This pizza recipe is from this amazing person! BevCooks, you are a dream.
* 1 to 1 1/2 pound fresh pizza dough – I USED TWO 1 lb doughs
* 1 medium cauliflower head, broken into small florets
* 8-12 oz sliced baby bella mushrooms (or your fave ‘shroom)- IF EXTRA JUST EAT THEM
* 4 Tbs. extra virgin olive oil, divided
* 2 to 3 tsp fresh thyme leaves
* 10ish-20 fresh sage leaves- one package
* 6 garlic cloves, in their skins- I FELT LIKE I DIDN’T HAVE ENOUGH- USE A WHOLE HEAD
* 1/3 cup thinly sliced red onion (a mandolin works great!)-USE WHAT IT CALLS FOR DON’T BE AFRAID OF THE TASTE
* salt and pepper
* 1 (8-12 oz) ball fresh mozzarella, shredded -THE FRESH BALL SHREDDED SEEMED TO MELT WEIRD. USE A BAG OF MOZZ NEXT TIME. WE UNEXP USED A LOT OF CHEESE.
Preheat oven to 400.
Place the mushrooms on one baking sheet, and the cauliflower florets on another. Nestle the garlic cloves in with the cauliflower or mushrooms. Sprinkle with a good pinch of salt and pepper, drizzle with 2 Tbs. of oil and sprinkle both trays with thyme and 5-10 sage leaves on each. Give it a good toss. Roast the mushrooms for 30 minutes, and the cauliflower for 45, or until you get some good roasted color all over. Remove pans from oven and set aside.
At this point, throw a pizza stone into the oven if you have one.
Using tongs, fish out the garlic and press the cloves out of their skins (they shouldn’t burn your fingers if you pinch them gently), into a small bowl. Add a pinch of salt and a good amount of olive oil, and mash into a paste-mine was more oily which is good. It doesn’t have to be perfect.

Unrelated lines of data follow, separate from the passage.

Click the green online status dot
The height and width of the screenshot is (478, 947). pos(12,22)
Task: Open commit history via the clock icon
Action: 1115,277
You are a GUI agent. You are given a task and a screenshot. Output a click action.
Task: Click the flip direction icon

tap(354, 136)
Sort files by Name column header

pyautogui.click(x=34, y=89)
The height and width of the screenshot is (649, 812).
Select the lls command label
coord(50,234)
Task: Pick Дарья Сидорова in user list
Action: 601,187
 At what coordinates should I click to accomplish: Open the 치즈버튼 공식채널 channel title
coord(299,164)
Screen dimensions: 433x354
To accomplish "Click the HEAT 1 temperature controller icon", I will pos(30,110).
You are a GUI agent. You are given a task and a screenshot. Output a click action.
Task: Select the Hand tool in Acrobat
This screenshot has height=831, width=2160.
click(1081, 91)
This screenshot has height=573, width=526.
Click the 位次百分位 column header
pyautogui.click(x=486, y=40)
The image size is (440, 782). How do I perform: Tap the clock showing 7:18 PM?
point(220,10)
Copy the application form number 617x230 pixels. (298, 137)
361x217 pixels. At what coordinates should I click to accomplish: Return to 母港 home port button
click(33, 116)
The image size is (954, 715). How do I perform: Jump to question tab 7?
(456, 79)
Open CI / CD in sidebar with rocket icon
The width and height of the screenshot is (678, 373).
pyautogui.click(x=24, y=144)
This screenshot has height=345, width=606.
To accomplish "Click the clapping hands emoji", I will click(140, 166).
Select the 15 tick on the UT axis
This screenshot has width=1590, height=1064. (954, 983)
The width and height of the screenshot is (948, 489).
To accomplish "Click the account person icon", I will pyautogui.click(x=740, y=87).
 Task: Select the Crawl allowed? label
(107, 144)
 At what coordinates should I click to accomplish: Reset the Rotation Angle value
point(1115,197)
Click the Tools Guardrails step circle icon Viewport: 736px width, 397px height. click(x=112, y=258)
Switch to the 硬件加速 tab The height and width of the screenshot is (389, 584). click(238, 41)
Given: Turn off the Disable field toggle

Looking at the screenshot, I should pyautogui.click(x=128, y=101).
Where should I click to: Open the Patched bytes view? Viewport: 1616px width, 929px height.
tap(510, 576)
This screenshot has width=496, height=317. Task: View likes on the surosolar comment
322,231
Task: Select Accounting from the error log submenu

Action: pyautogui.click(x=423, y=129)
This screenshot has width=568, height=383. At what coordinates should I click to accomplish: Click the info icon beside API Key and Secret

Now divide the pizza dough into two balls and evenly roll out on a floured work surface. Evenly brush the garlic oil over the two crusts. I went to the edges. Now par-bake each crust for two minutes. (THIS IS WHAT MAKES IT SO GREAT) You can do this one at a time, if needed.
Sprinkle about 1/2 cup of shredded cheese on each crust, and evenly top with the roasted mushrooms, cauliflower and red onion. (and more thyme and sage!) Top it with the rest of the cheese and bake another 12 minutes, or until the cheese is browned and bubbly, and the dough is cooked through.